#### [Text segment]
Search Data File
Data file is a collection of your catalog items available on your online store. This data needs to be converted into a format that allows the search engine to parse it and provide accurate results when a query is entered.
Data sent to the search engine will be loaded into the collection
that you specify in the primary configuration file, and will also be used to generate the Search As You Type (SAYT) keywords and navigations.
This article outlines the mandatory knowledge, as well as best practices on how to structure your data so that that your search experience is the best it can be.
Your catalog items data can be curated in the following way:
- Use the GroupBy guidelines to create a good data file
- Leverage our data enrichment services that leads to improved conversion rates
Supported Data Format: JSON
Line delimited JSON is the highly recommended and preferred format for data upload. The response from the engine is returned in JSON, and all examples in both data input and output will be using JSON.
Please note that the JSON file must match the following format:
- Each record must fit on exactly one line; new line / carriage return characters must be escaped.
- Each record must not exceed 32 MB in size.
- Each record must be a single JSON object, not an array.
- Every single value must be sent with quotes (including numbers).
- The keys for each item must start with an alphabetic character and then only include alphanumeric characters and underscores.
{
"id": "1001",
"title": "Ultra Comfort Flip flops",
"gender": "Women",
"categoryId": [
"230"
],
"brand": "Nike",
"variants": [
{
"sku": "1001G-7-B",
"shoeSize": "7",
"width": "B",
"color": "Green",
"image": "1001G",
"onSale": "true",
"originalPrice": "149.95",
"finalPrice": "99.95",
"stores": [
{
"storeID": "1",
"inventory": "15",
"price": "99.95"
},
{
"storeID": "2",
"inventory": "5",
"price": "99.95"
},
{
"storeID": "3",
"inventory": "1",
"price": "99.95"
}
]
},
{
"sku": "1001P-7-B",
"shoeSize": "7",
"width": "B",
"color": "Pink",
"image": "1001P",
"onSale": "true",
"originalPrice": "149.95",
"finalPrice": "99.95",
"stores": [
{
"storeID": "1",
"inventory": "15",
"price": "99.95"

#### [Problems]
1. List the formatting rules that the search data file article says a JSON file must follow.
2. According to the search data file article, which format is highly recommended and preferred for data upload?
3. Continue the search data file article from the point where it stops.

#### [Available data]
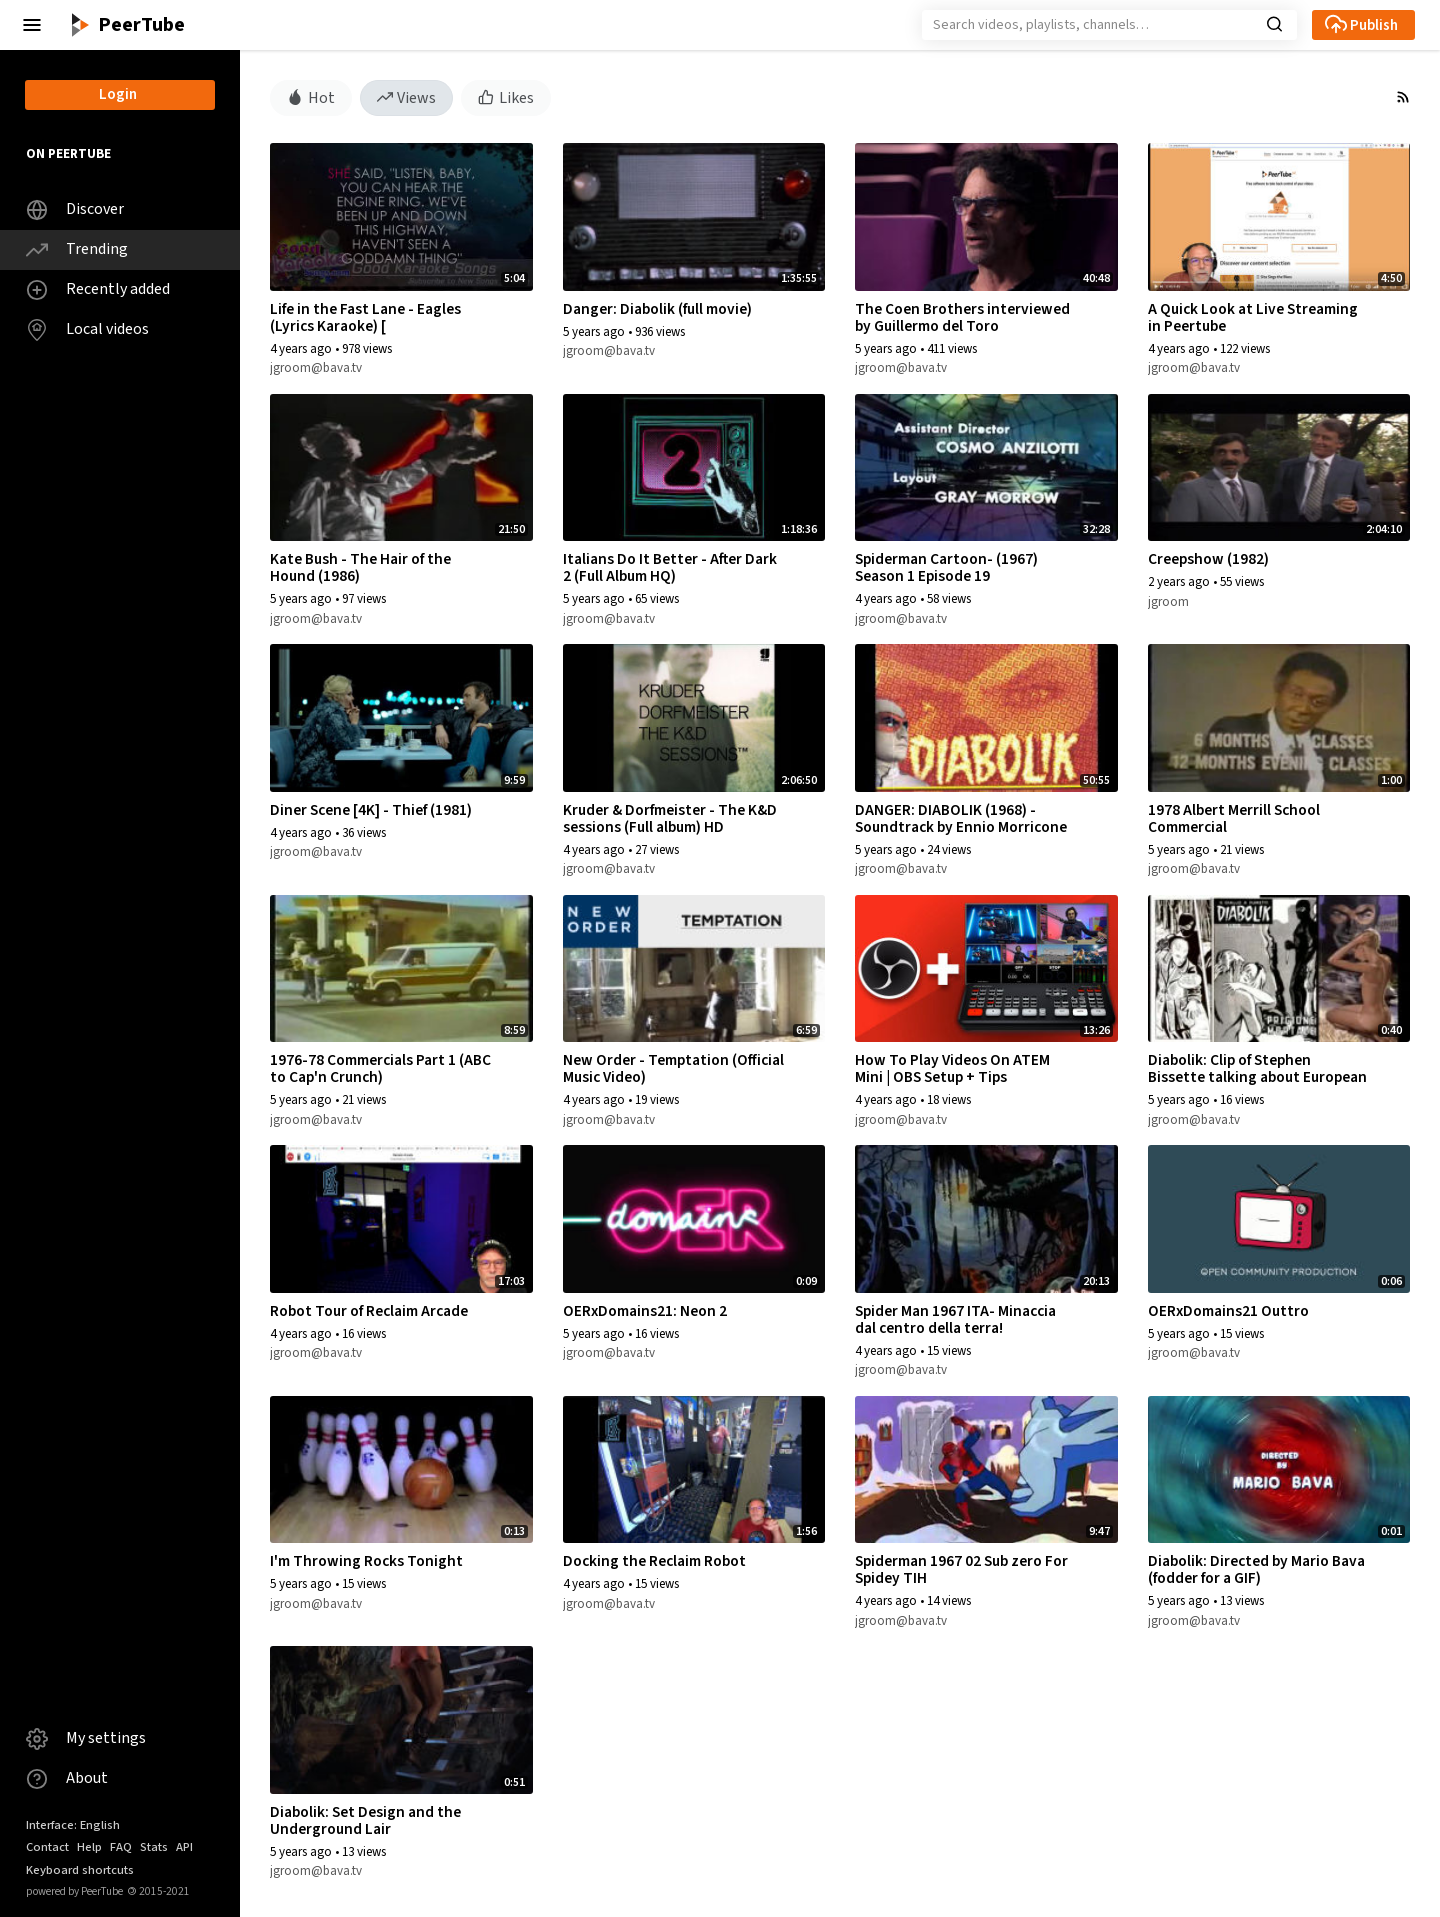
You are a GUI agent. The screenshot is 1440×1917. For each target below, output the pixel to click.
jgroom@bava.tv (316, 368)
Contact (47, 1847)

#### [Exercise answers]
1.
- Each record must fit on exactly one line; new line / carriage return characters must be escaped.
- Each record must not exceed 32 MB in size.
- Each record must be a single JSON object, not an array.
- Every single value must be sent with quotes (including numbers).
- The keys for each item must start with an alphabetic character and then only include alphanumeric characters and underscores.

2. Line delimited JSON.

3.
},
{
"storeID": "2",
"inventory": "5",
"price": "99.95"
},
{
"storeID": "3",
"inventory": "1",
"price": "99.95"
}
]
},
{
"sku": "1001G-6.5-B",
"shoeSize": "6.5",
"width": "B",
"color": "Green",
"image": "1001G",
"onSale": "true",
"originalPrice": "149.95",
"finalPrice": "99.95",
"stores": [
{
"storeID": "1",
"inventory": "5",
"price": "99.95"
},
{
"storeID": "2",
"inventory": "2",
"price": "99.95"
},
{
"storeID": "3",
"inventory": "2",
"price": "99.95"
}
]
},
{
"sku": "1001G-9-B",
"shoeSize": "9",
"width": "B",
"color": "Green",
"image": "1001G",
"onSale": "true",
"originalPrice": "149.99",
"finalPrice": "99.95",
"stores": [
{
"storeID": "1",
"inventory": "9",
"price": "99.95"
},
{
"storeID": "2",
"inventory": "4",
"price": "99.95"
},
{
"storeID": "3",
"inventory": "5",
"price": "99.95"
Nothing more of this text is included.